April 2011 150th Anniversary of our Civil War by Mike Hillman
This week marked the 150th Anniversary when the forces from the Confederate States of America fired on Fort Sumter in Charleston Harbor. It was the beginning of our most sanguinary conflict in our nation’s history, and The American Civil War cost the lives of six hundred thousand soldiers before the issue that started the conflict was decided.
I was surprised to learn that when surveys were conducted with young people around the country asking what was the cause of the war, that the majority of those surveyed sited States Rights as the primary cause of the conflict. According to most of the history I have personally read and the opinion of most Civil War Historians the reason the Southern States left the Union was fears that laws would soon be passed in Congress which either would allow new states entering the Union to choose to ban or allow slavery, and they couldn’t let that happen, because the South wanted to keep slave states and slave states in balance, and in1861 the balance was tipping towards free states.
From the first time American delegates gathered after our Revolutionary War to decide how we would govern ourselves, the institution of slavery had been practiced here for almost two hundred years. Many states were in favor of the abolition of slavery from the first, but in order for the Southern States to sign The Constitution a compromise was needed regarding American Slavery where one in six Americans were owned by another American. The compromise in our Constitution called for an end to International Slavery in the early 1800’s, and it was hoped that the institution would just die out in America after that, because slavery wasn’t very efficient.
In order to count all the black slaves in America, it was decided that black people couldn’t be counted as an equal to white men, so our Constitution recognized a slave as 3/5 of a person. That was how we learned how many slaves there were in America. We count our people every ten years, because our Republic is based on populations. Some states have more people living there, and they get more votes in The House of Representatives, then smaller states do, but every state has two senators.
Slavery was starting to fade out in America when Eli Whitney invented the Cotton Gin, which was an engine that cleaned cotton fast and cheap. All of a sudden the American South relied on cotton as a staple crop, and people were needed to pick the cotton balls. After that the southern states wouldn’t think of getting rid of their slaves. It would take a horrible civil war to do that. The next four years America will look back at the Civil War, and how it changed with the passage of 150 years.

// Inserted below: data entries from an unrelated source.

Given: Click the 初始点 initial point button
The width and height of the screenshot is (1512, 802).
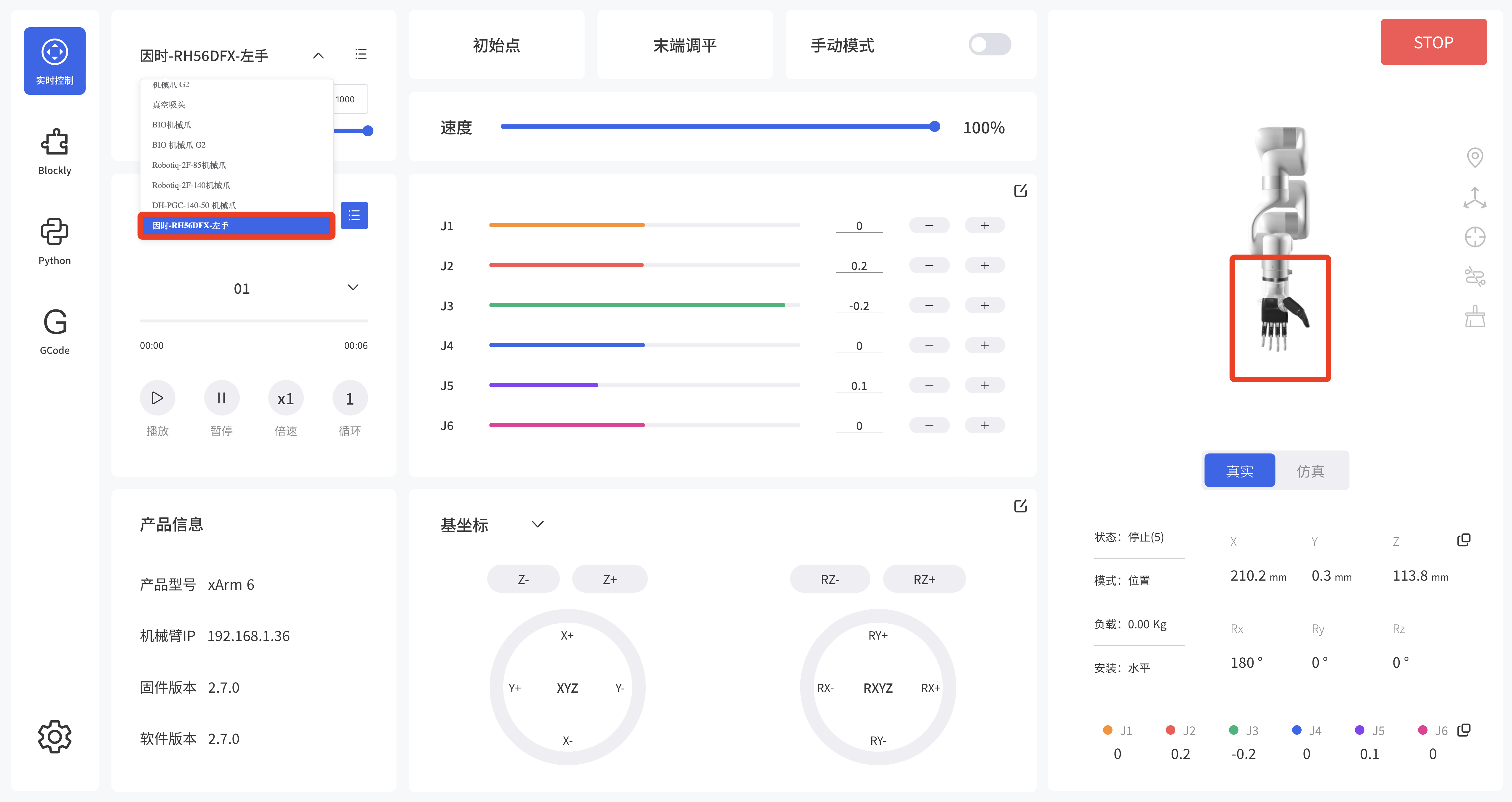Looking at the screenshot, I should pos(497,45).
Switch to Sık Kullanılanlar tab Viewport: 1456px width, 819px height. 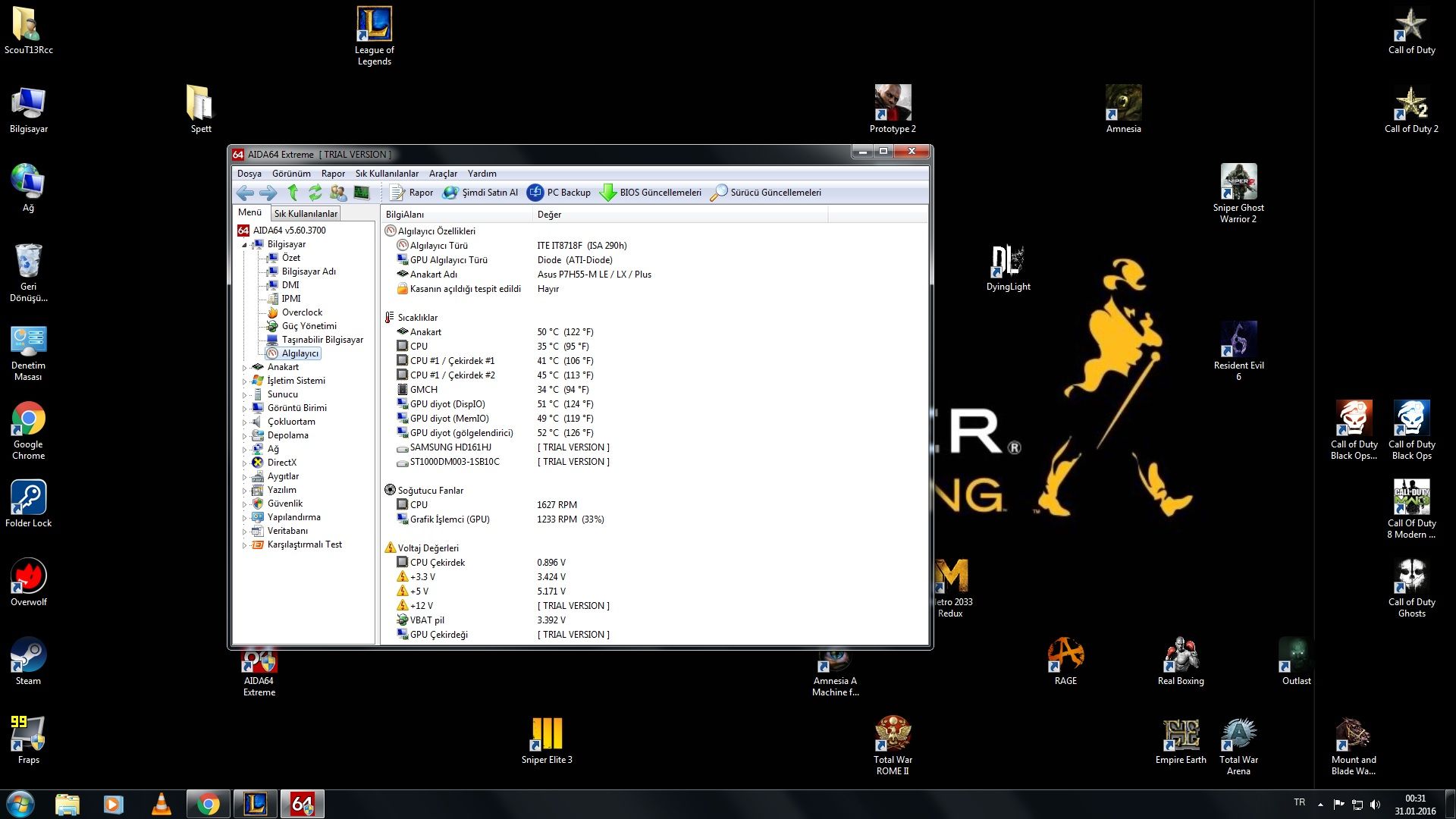pos(306,214)
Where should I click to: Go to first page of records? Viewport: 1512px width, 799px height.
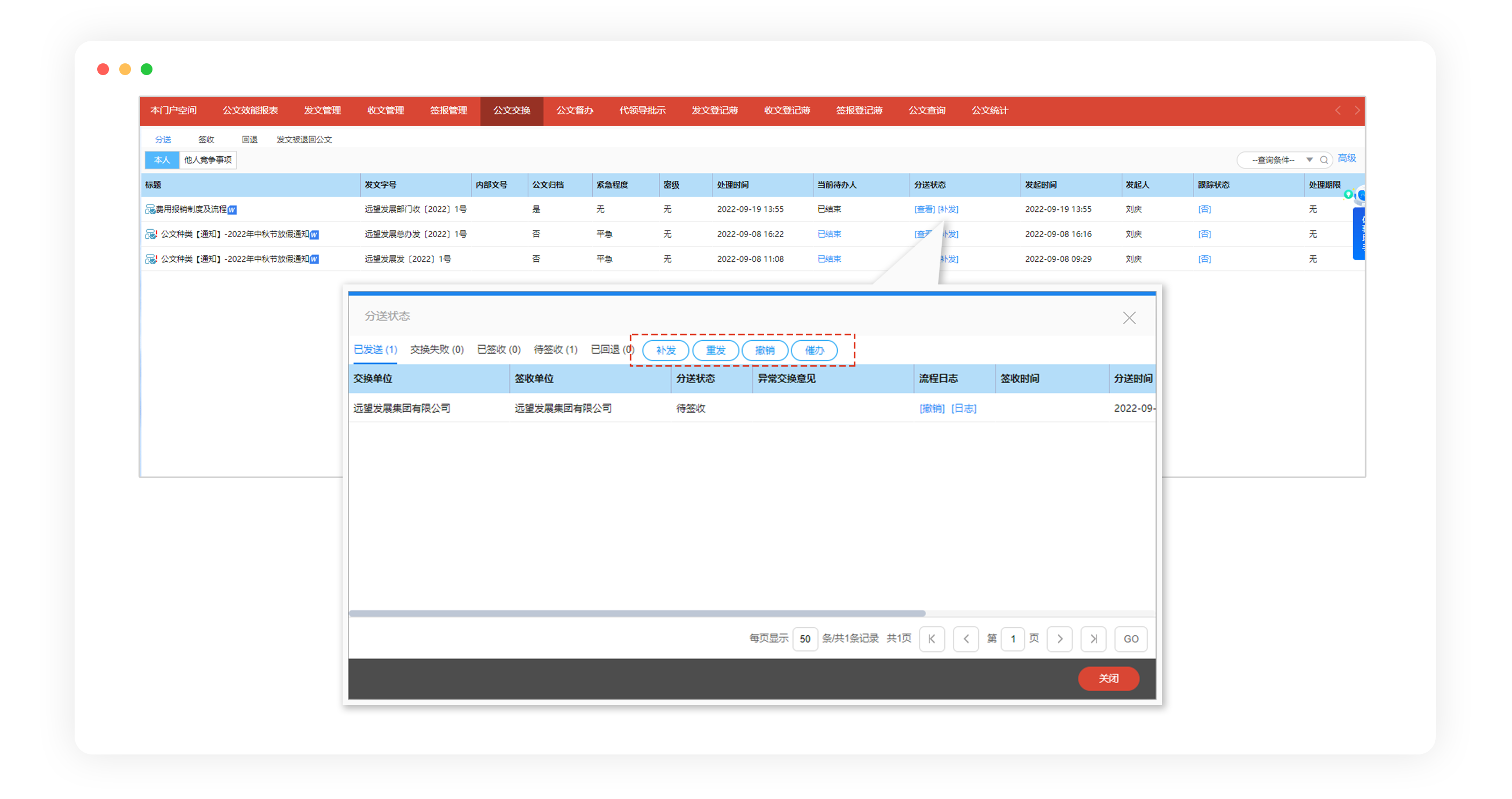pyautogui.click(x=932, y=639)
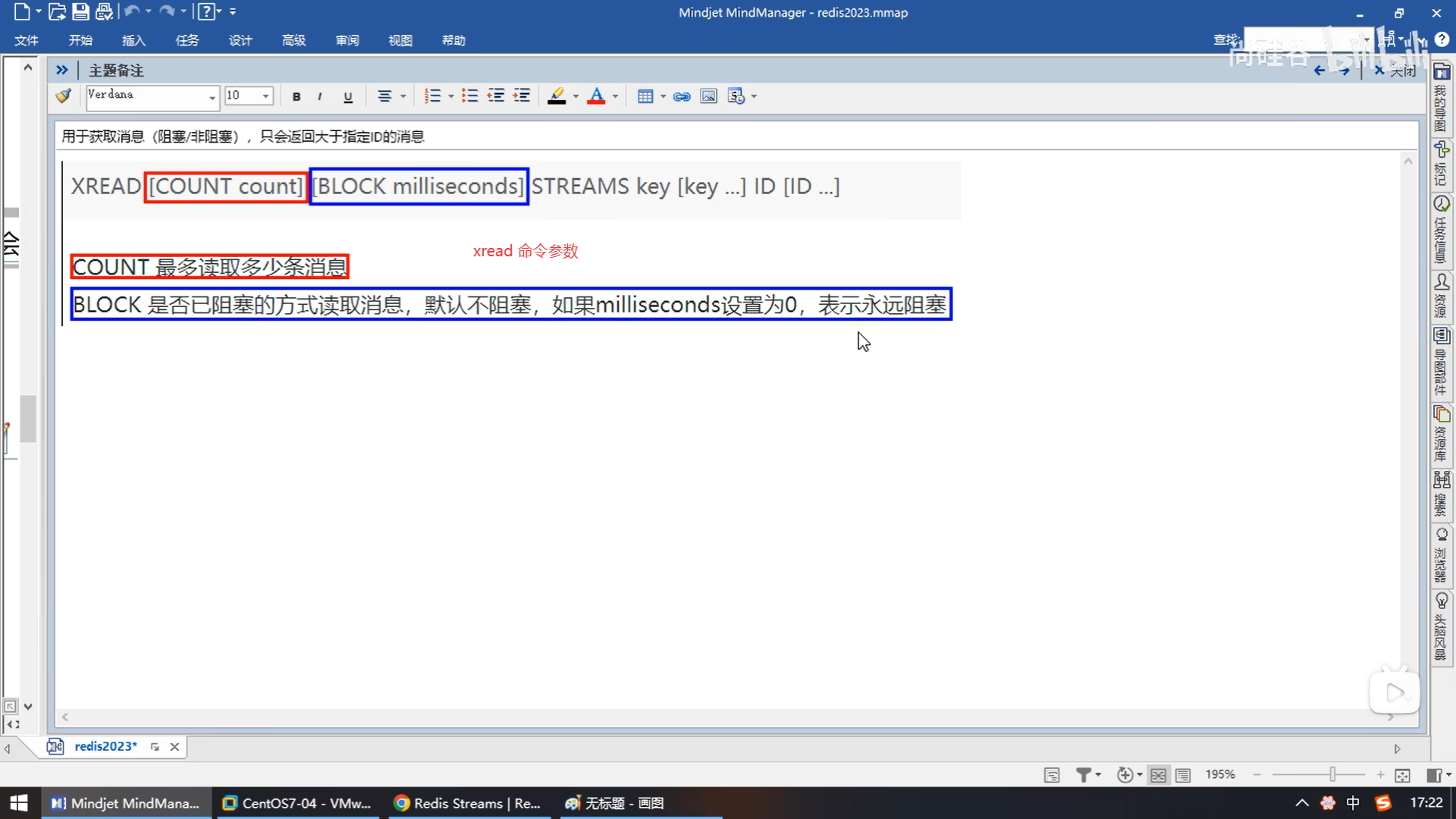Toggle underline formatting
This screenshot has width=1456, height=819.
pyautogui.click(x=348, y=96)
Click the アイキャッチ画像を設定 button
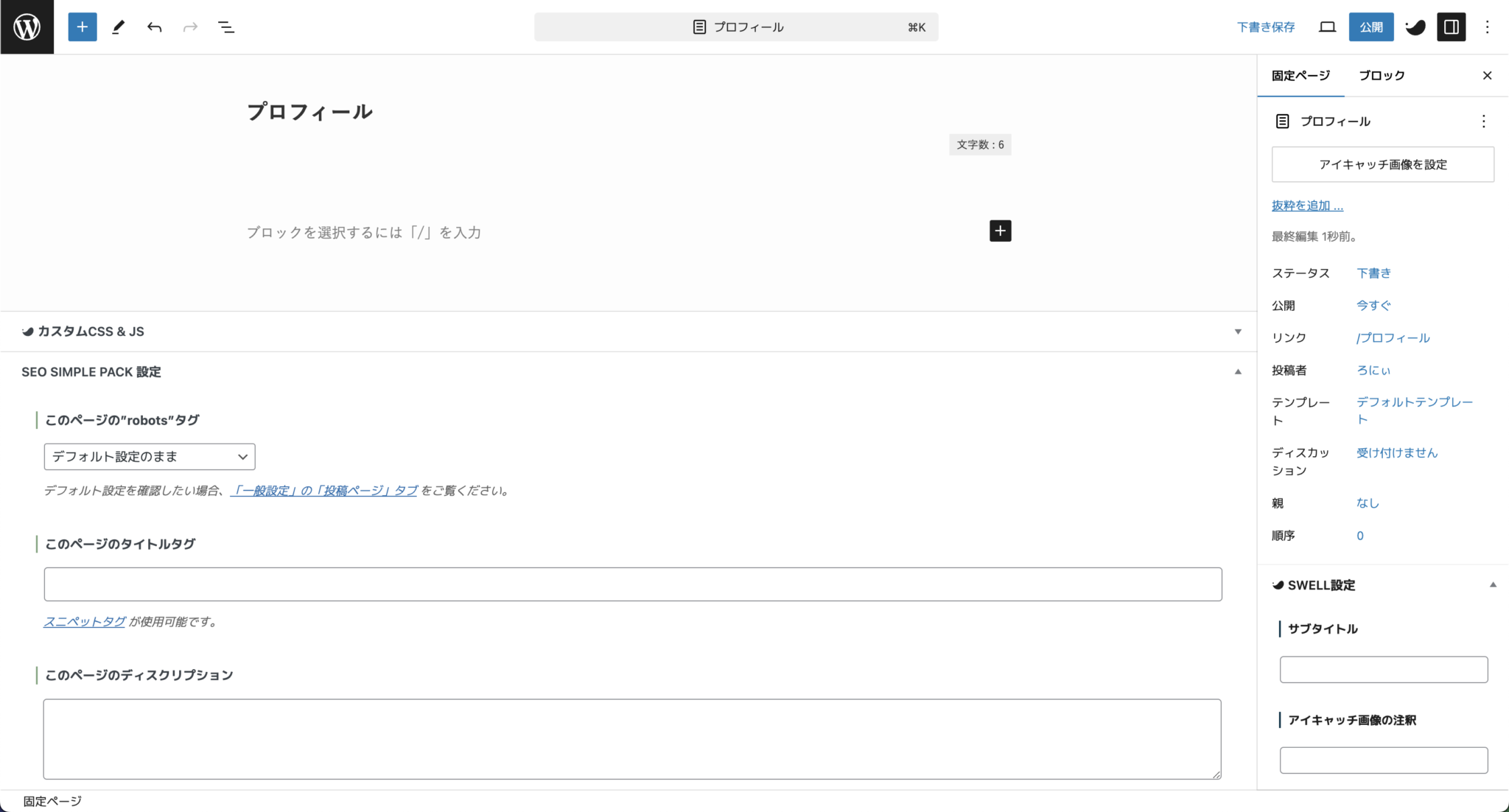 point(1382,164)
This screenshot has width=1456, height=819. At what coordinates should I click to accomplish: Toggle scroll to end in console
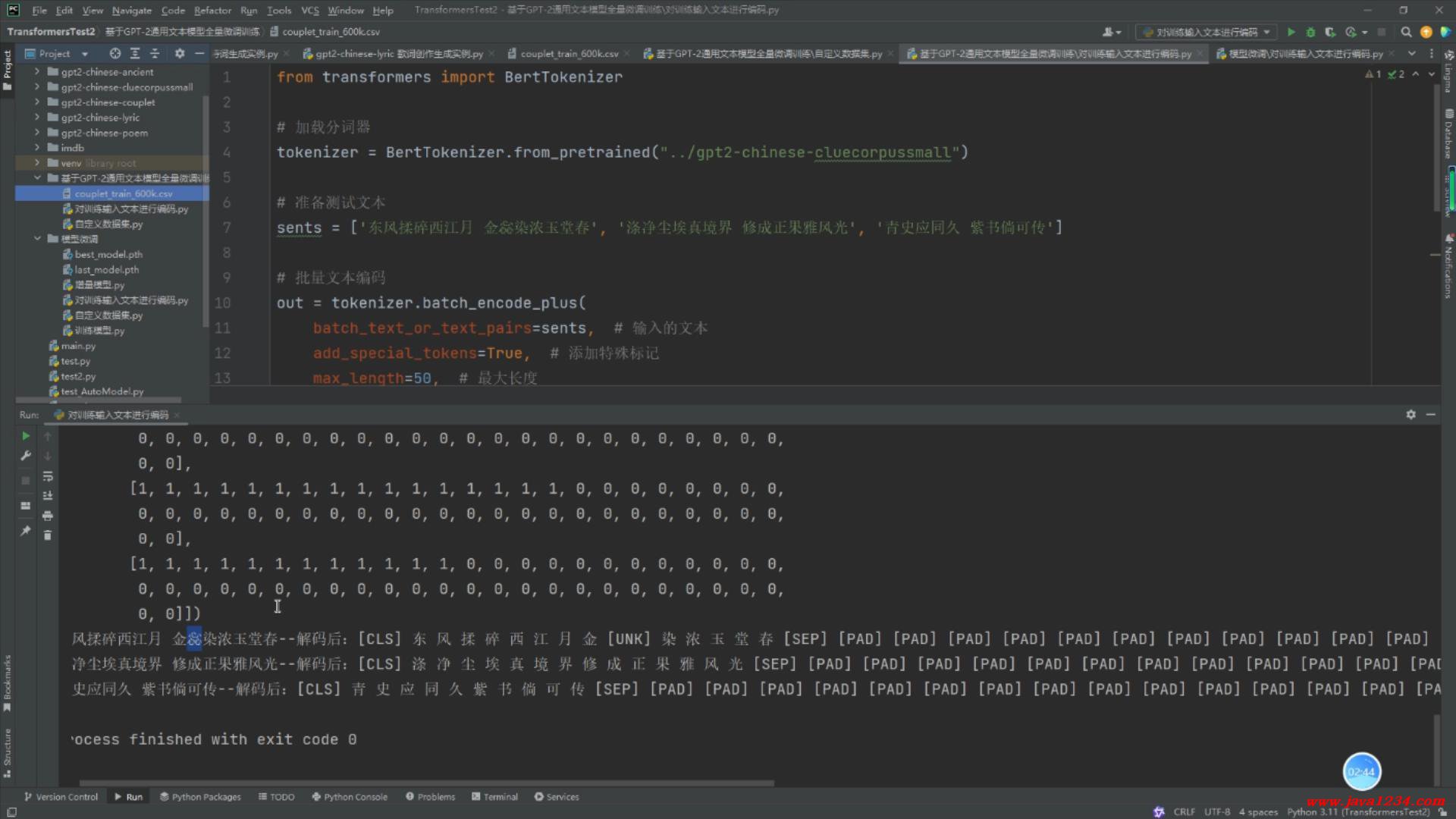tap(48, 496)
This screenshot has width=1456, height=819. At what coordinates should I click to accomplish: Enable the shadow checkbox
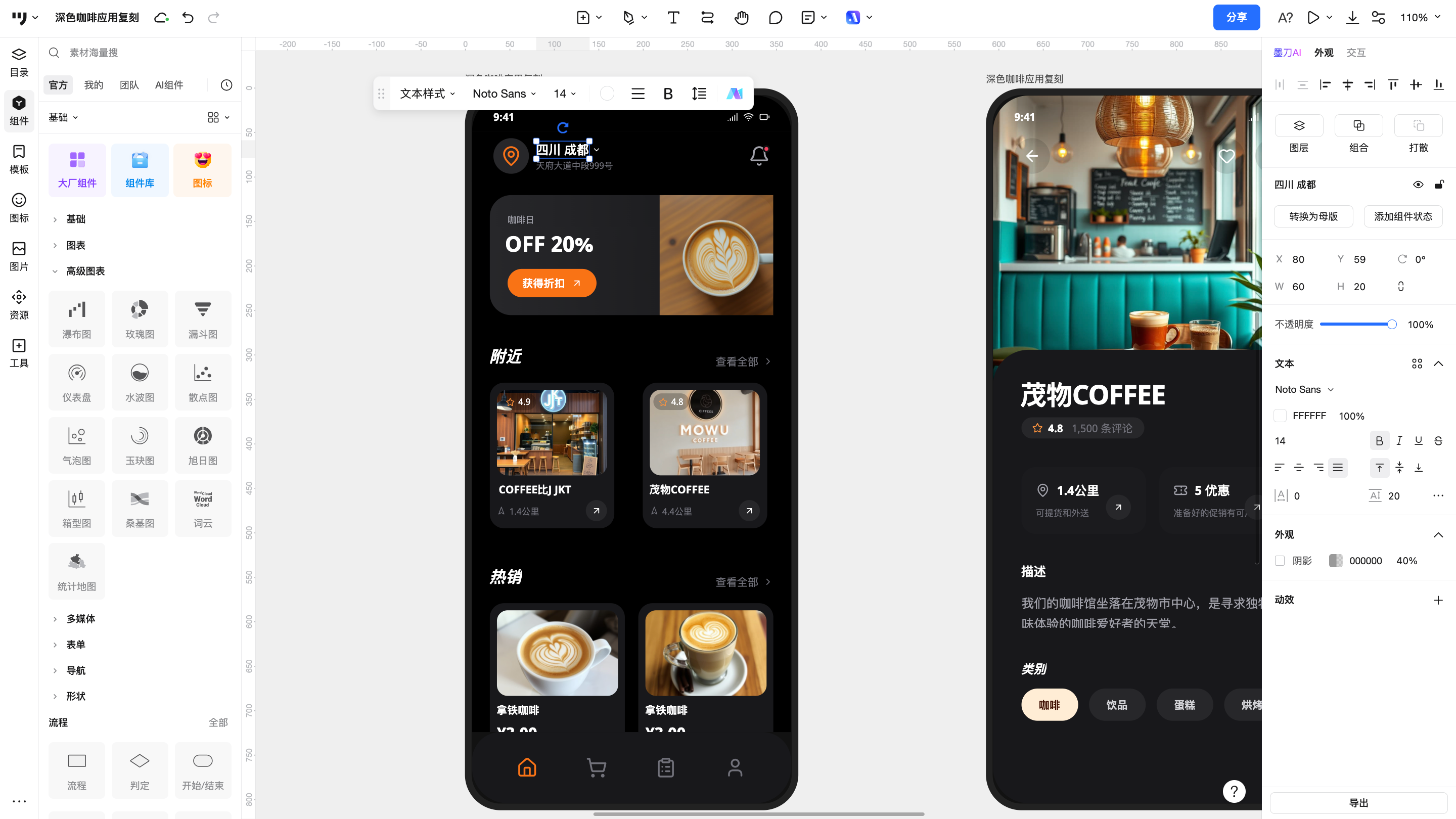1280,561

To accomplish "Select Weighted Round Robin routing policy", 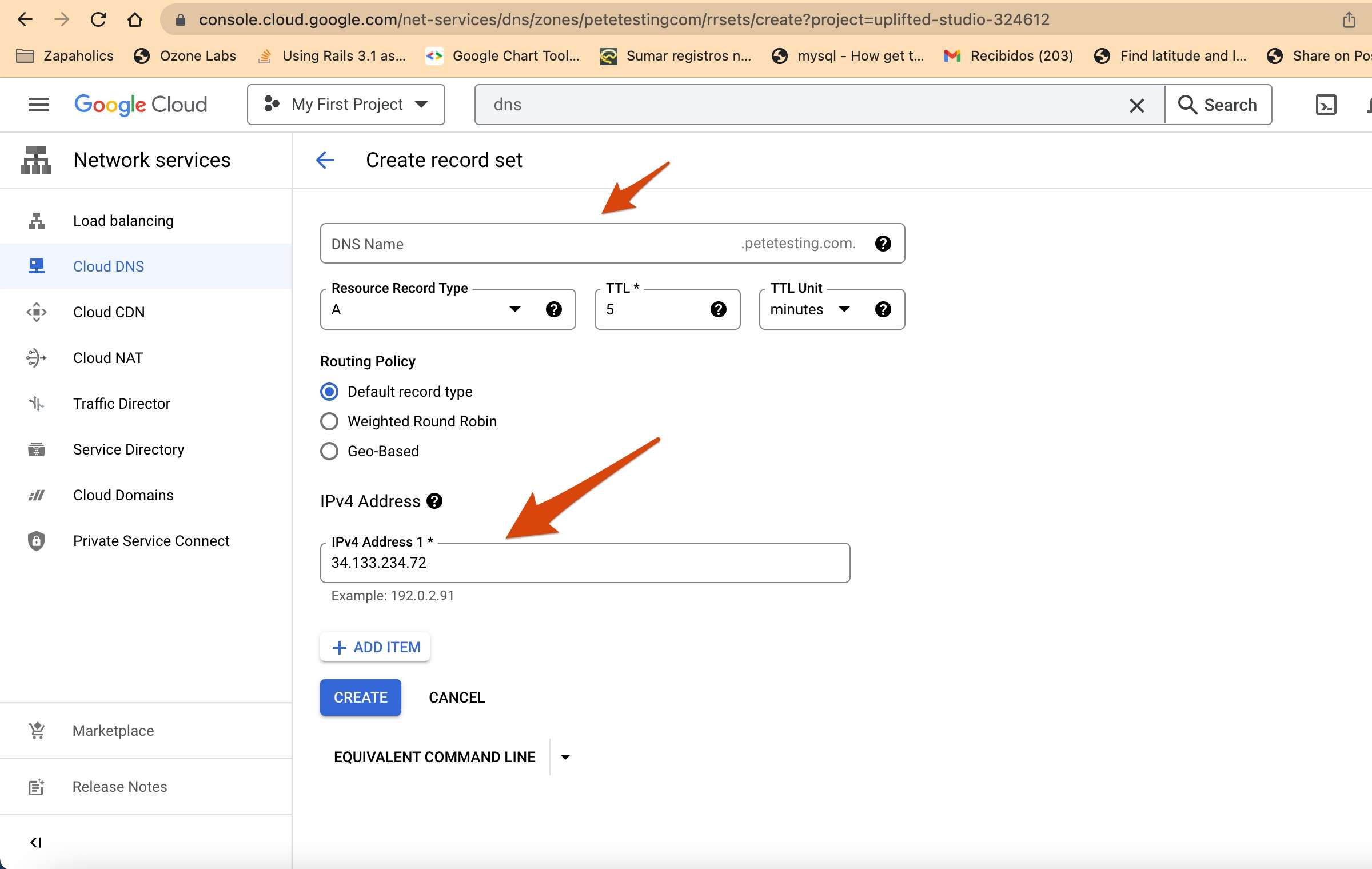I will [329, 421].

From before the first shot was fired, Abraham Lincoln wanted to make sure it was Jefferson Davis who was forced to fire the first shot. From the outset, Abe Lincoln wanted to make it clear that the American Government didn’t want to begin a civil war, but the Confederate States thought it was only a matter of time before the country banned the institution of slavery, because the balance of free states to slave states was growing more and more in favor of free states where many people thought that slavery was an abomination.
Leaving the Union was the only way the South felt they could keep their slaves, so in April of 1861 shots were fired on Fort Sumter when a Union relief column was set to restock the Fort Sumter with food and other basic needs. Jeff Davis couldn’t allow that to happen, so he gave the order to fire on Fort Sumter and force it to surrender. Lincoln had what he wanted which was basically a good excurse to fight a Civil War to save the Union as he was sworn to do when he took his oat of office.
When the press asked Lincoln why he was calling for troops to put down the rebellion, he was able to point out that up until now, his government was trying to convince the Southern States to come back and talk in order to rectify their differences, but now that the Confederate States were making war on the legal government, Lincoln had an obligation to protect and defend government property. Fort Sumter was government property and when the Confederates fired on Fort Sumter, they started a Civil War. Like every president before him, Lincoln swore to protect and defend the Constitution of The United States. It was something for which Lincoln ended giving his last full measure of devotion. Later on in the war, Lincoln would take the first steps to abolish the institution of slavery in the United States, but in 1861 Abraham Lincoln made it perfectly clear that his reason for going to war was to preserve the Union and nothing more than that. Two years later, when he signed the Emancipation Proclamation, The Civil War would take on more black and white quality when things were better defined; one half of our country would fight to keep slavery while the other half would fight harder to banish the institution of slavery in the United States, and keep the Confederate States in the Union.
I think Abraham Lincoln would be surprised and pleased to see that not only can black people and women vote in our elections, but we now have a black American serving as our current president. In Lincoln’s opinion, he didn’t think we would get along well as blacks and whites, for at least two hundred years. That was 150 years ago, so maybe we are a little farther along then we give ourselves credit for, but it is well to remember that it took the lives of over six hundred thousand soldiers to decide the issue, and to bring us to this point where we are still as Lincoln said: The Last Best Hope for the World.